Docugami — IDP Software Vendor
On This Page
Docugami IDP platform founded by XML co-creator Jean Paoli that transforms business documents into XML Knowledge Graphs using open-source LLMs for data sovereignty.

Overview
Founded in 2017 by Jean Paoli, co-creator of XML, Docugami converts business documents into XML Knowledge Graphs using exclusively open-source LLMs. The company has 40 employees and $9.3M estimated annual revenue with 18% year-over-year growth, headquartered in Kirkland, Washington. In late 2025, Docugami established a French subsidiary targeting regulated sectors including insurance and healthcare, where data residency requirements make cloud-dependent competitors a harder sell.
The core differentiation is architectural. Where traditional intelligent document processing (IDP) vendors extract flat text, Docugami's patented Business Document Foundation Model uses Contextual Semantic Labels (CSLs) to produce XML semantic trees that preserve hierarchical relationships across heterogeneous document types. As Paoli has stated, current AI models "can generate and summarize, but still struggle to extract, structure and cross-reference information contained in long and heterogeneous documents." This gap in extraction and structural understanding is what Docugami's Knowledge Graph approach is built to close.
In February 2026, Docugami launched an MCP Server at https://api.docugami.com/mcp, exposing its Document AI as standardized tools callable by any MCP-compatible agent runtime. This is a distribution shift, not a capability change: the underlying KG-RAG architecture is unchanged, but the integration cost for embedding Docugami into third-party agent workflows drops significantly. Named integrations at launch include Mistral's Le Chat and GitHub Copilot in VS Code.
Most recently, Docugami published KG-RAG-datasets on GitHub, an open-source evaluation framework for knowledge graph retrieval-augmented generation (RAG) built on SEC 10-Q filings from Apple, Amazon, Intel, Microsoft, and Nvidia. The release enables third-party benchmarking of Docugami's document AI pipeline on financial documents, a category where accuracy and auditability are non-negotiable.
Gartner has cited Docugami as an example of generative AI innovation beyond traditional IDP. The company holds grants from the U.S. National Science Foundation, NASA, and Mitacs, and participates in the NVIDIA Inception program. Total funding stands at $11.22M.
How Docugami processes documents
Docugami's pipeline transforms documents into structured Knowledge Graphs rather than extracting flat text.

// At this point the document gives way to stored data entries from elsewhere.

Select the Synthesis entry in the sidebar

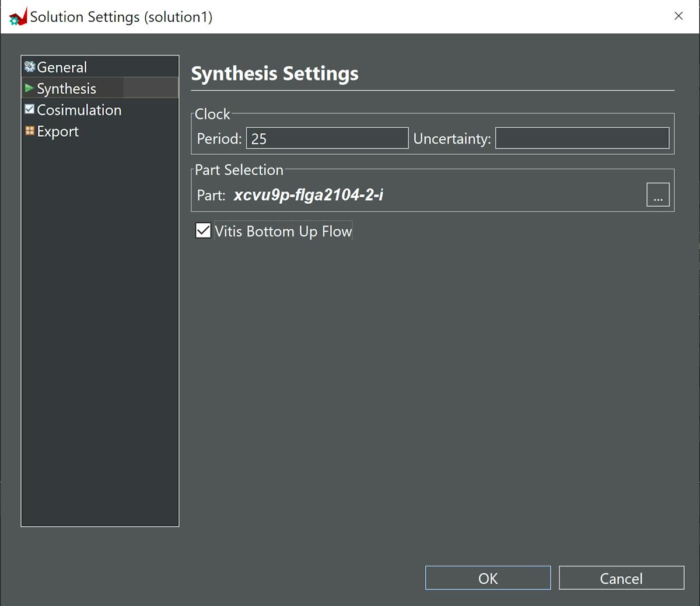[67, 89]
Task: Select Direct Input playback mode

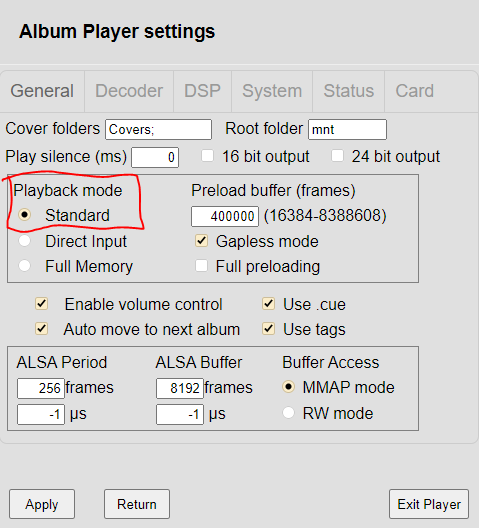Action: tap(25, 241)
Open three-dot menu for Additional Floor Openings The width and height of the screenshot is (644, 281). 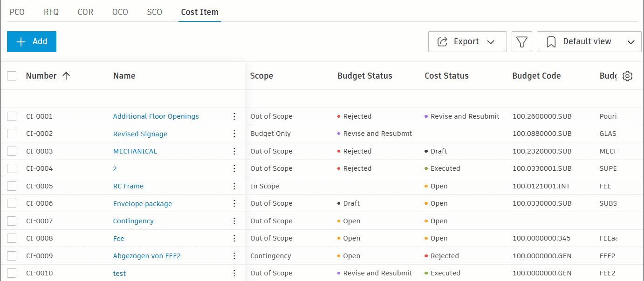coord(234,116)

The Business Document Foundation Model applies Contextual Semantic Labels for hierarchical semantic chunking, producing XML semantic trees where every information element becomes an actionable data node with its structural context preserved.
On top of this graph, the KG-RAG architecture enhances standard retrieval-augmented generation by querying the Knowledge Graph rather than raw text chunks, enabling cross-document reasoning that standard RAG approaches cannot perform reliably on long, format-varied documents. The platform uses exclusively open-source LLMs throughout, which addresses data sovereignty requirements in regulated sectors and differentiates it from cloud-dependent competitors like Rossum and ABBYY.

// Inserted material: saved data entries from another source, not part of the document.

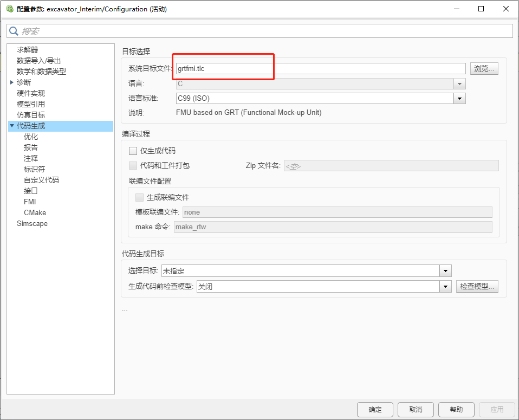
Task: Open the 数据导入/导出 settings pane
Action: click(35, 60)
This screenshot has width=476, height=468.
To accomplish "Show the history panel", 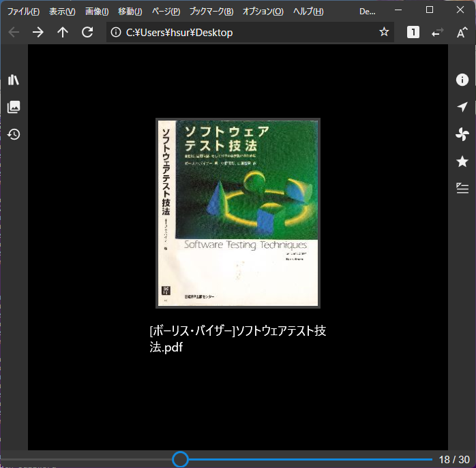I will (x=14, y=134).
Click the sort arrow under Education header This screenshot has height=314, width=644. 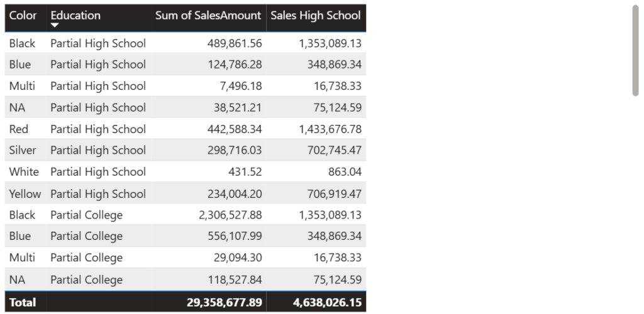pyautogui.click(x=55, y=25)
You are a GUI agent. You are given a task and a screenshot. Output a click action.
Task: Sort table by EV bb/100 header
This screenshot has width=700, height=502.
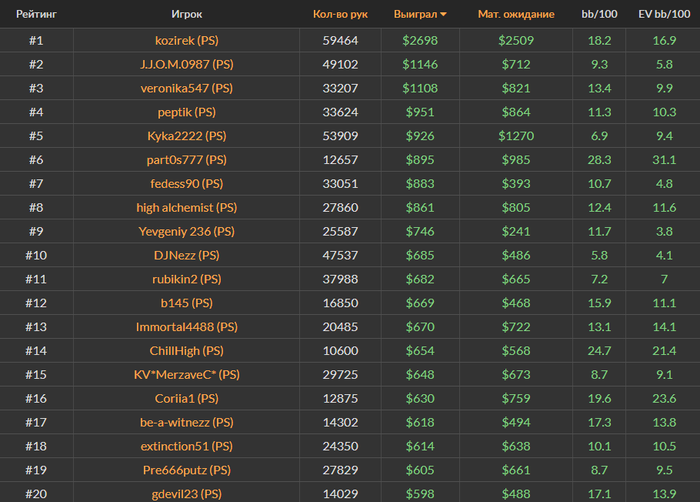[x=664, y=14]
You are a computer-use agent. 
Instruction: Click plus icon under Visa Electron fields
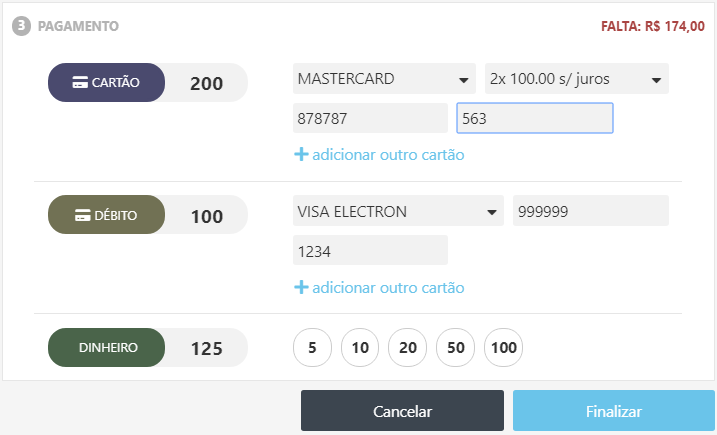tap(300, 287)
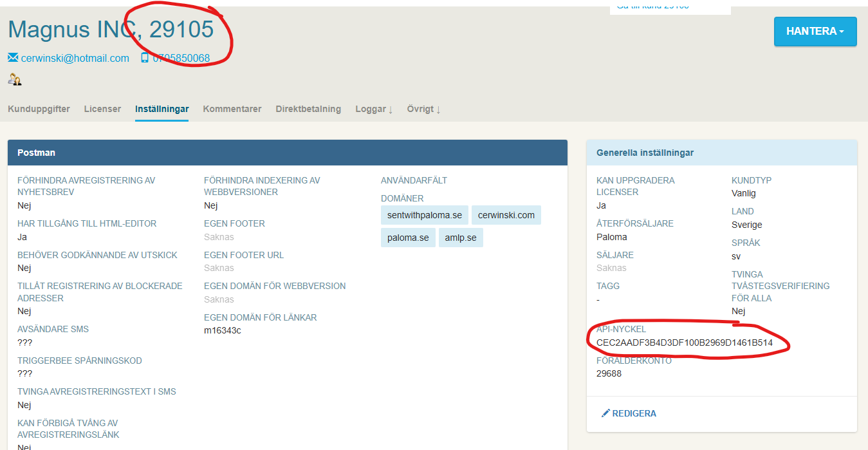Click the Redigera edit link
Viewport: 868px width, 450px height.
tap(634, 413)
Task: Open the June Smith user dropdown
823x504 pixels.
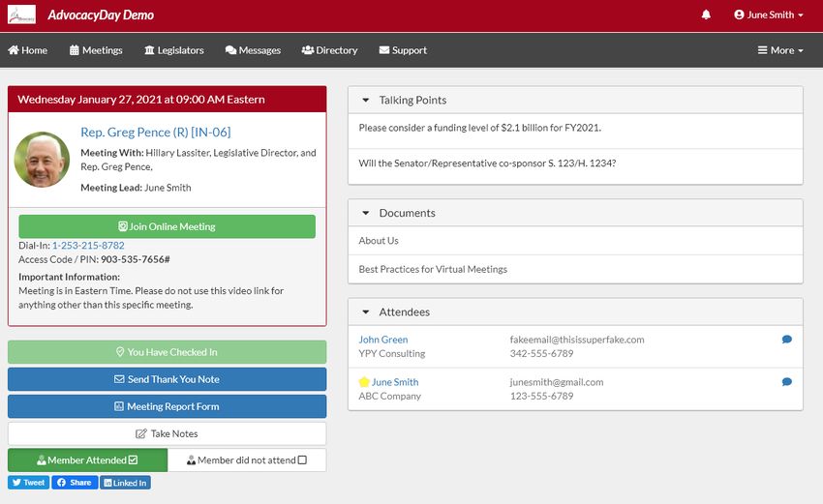Action: coord(769,15)
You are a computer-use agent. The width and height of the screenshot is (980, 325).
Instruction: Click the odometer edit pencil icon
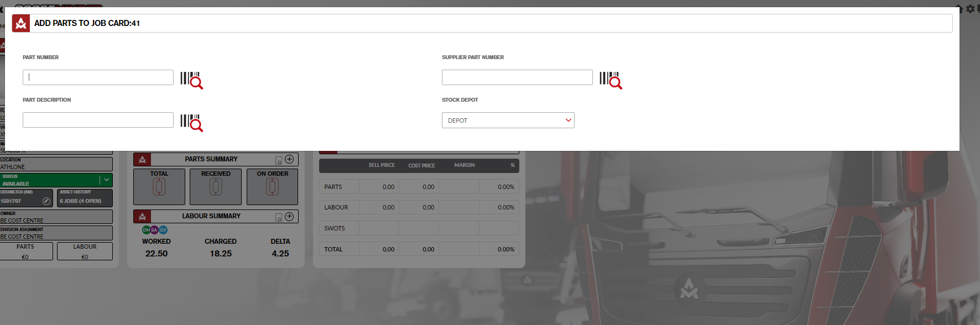(46, 201)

The February 2026 MCP Server launch adds a new access layer to this pipeline. Via https://api.docugami.com/mcp with HTTP Bearer token authentication, any MCP-compatible agent can now list documents, docsets, and projects; upload documents for processing; download generated artifacts and reports; and add or remove documents from projects. Full technical documentation is available at api-docs.docugami.com/mcp.html. The practical effect is that Docugami's document engineering becomes embeddable infrastructure rather than a standalone destination, reducing the integration friction that has historically limited IDP adoption in mid-market agentic workflows.

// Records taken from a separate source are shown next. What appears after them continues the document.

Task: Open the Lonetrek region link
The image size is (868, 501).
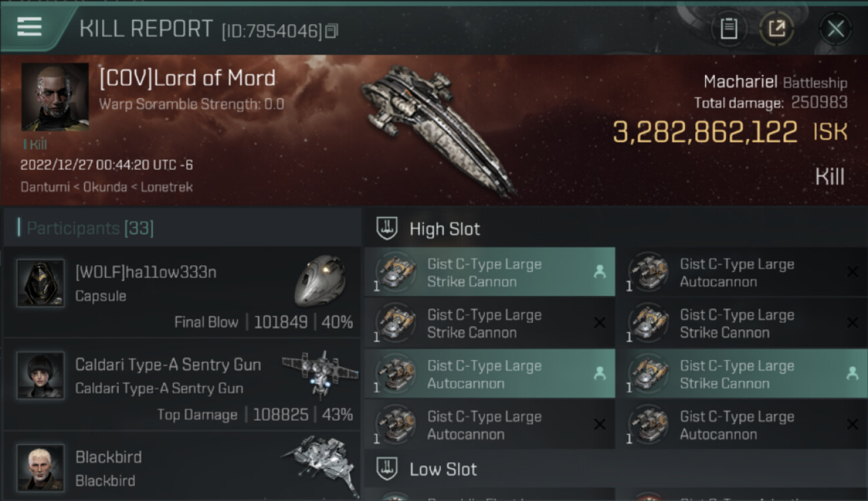Action: [x=167, y=187]
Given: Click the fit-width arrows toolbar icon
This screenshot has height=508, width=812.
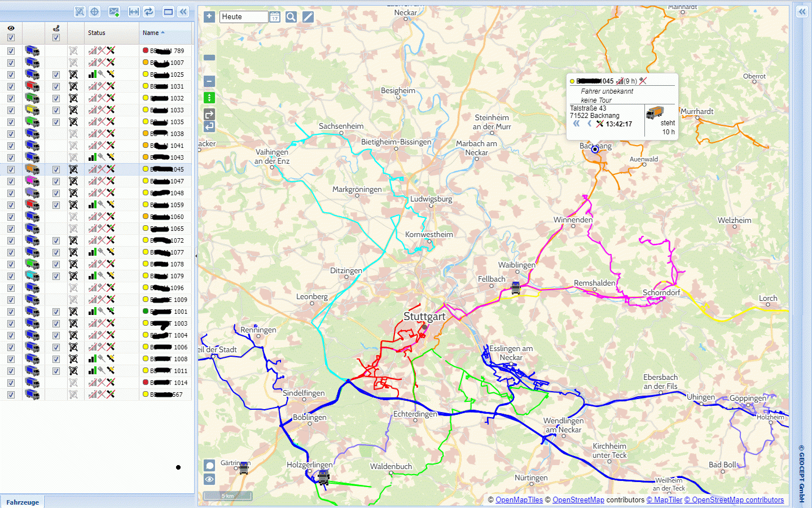Looking at the screenshot, I should [x=134, y=12].
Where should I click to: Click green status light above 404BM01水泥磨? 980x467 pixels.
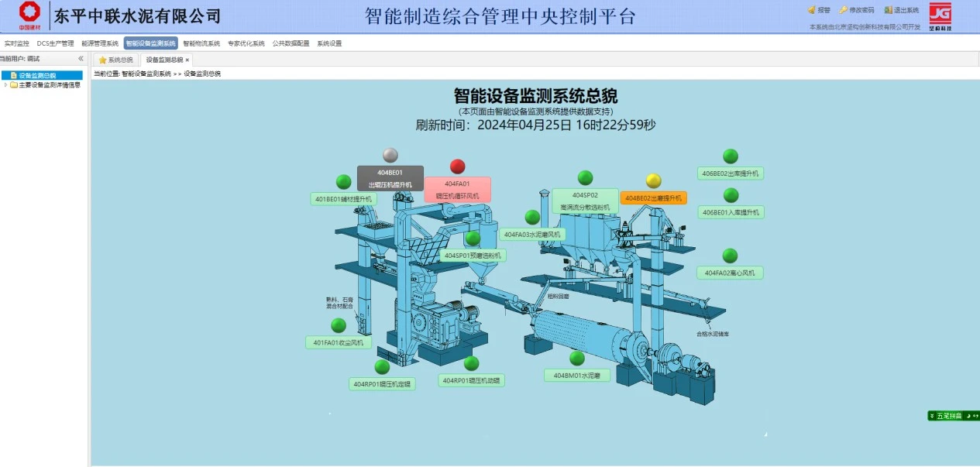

The KG-RAG-datasets release adds a third layer: independent verifiability. The dataset features manually curated questions, source document annotations, and human-reviewed question-answer pairs derived from SEC 10-Q filings. Generation used GPT-4-Turbo for draft answers, followed by manual human review at approximately two days per 20 questions. That labor-intensive validation rate signals that Docugami treats automated LLM output as a starting point, not a finished product, a position consistent with its broader emphasis on explainability in regulated industries.
No third-party benchmark data accompanies the MCP announcement. Performance claims on the MCP launch page are vendor-asserted. "Patented AI" is referenced without patent numbers.
Teams evaluating open-source LLM-based extraction alternatives may also want to review Unstract, which takes a no-code approach to LLM-powered document processing with hallucination mitigation built into its pipeline.
Use cases
Commercial insurance
Docugami names four concrete automation scenarios for commercial insurance, each with defined inputs and outputs. Loss run extraction has an agent pull key data from loss runs on receipt and generate a structured report. Policy comparison has an agent compare policies across multiple providers in varied formats, identifying client-specific advantages. Submission preparation has an agent aggregate loss runs, ACORD forms, claim documents, and emails into underwriting submission format. Certificate of insurance drafting has an agent detect COI request emails, identify the relevant policy, draft the certificate, and route for human review.
The depth of these scenarios, not just protocol compliance but defined inputs, outputs, and human-in-the-loop routing, signals genuine vertical focus. Indico Data and SortSpoke compete in overlapping commercial insurance workflows.
Financial document analysis
The KG-RAG-datasets release positions Docugami directly in financial services document processing. The dataset covers SEC 10-Q filings from five major technology companies, with question-answer pairs validated by human reviewers. For financial analysts and compliance teams, the open-source benchmark provides a concrete basis for evaluating whether Docugami's knowledge graph retrieval outperforms flat-text RAG on the multi-section, cross-referenced structure typical of regulatory filings. Accuracy and traceability requirements in this segment make the human-validation methodology a feature, not just a quality control step.
Legal contract analysis
Legal teams use Docugami's document engineering approach to transform contract portfolios into structured data. The system's contextual understanding identifies non-standard clauses and cross-references obligations across multiple agreements, enabling comparative analysis without manual review. The XML semantic tree representation is particularly suited to contracts, where hierarchical clause relationships matter as much as the text itself. Cognaize, which applies neuro-symbolic AI to financial and legal documents, takes a comparable structured-reasoning approach to complex document types.
Regulated sector compliance
European insurance and healthcare organizations deploy Docugami's open-source LLM stack to meet data residency requirements. The French subsidiary established in late 2025 provides a local operational base for sectors where cloud-dependent processing creates regulatory exposure. The XML Knowledge Graphs extract compliance-relevant information while keeping data within jurisdictional boundaries. Taiger, which specializes in behind-firewall generative AI document processing for regulated industries, addresses a similar data sovereignty concern through a different architectural approach.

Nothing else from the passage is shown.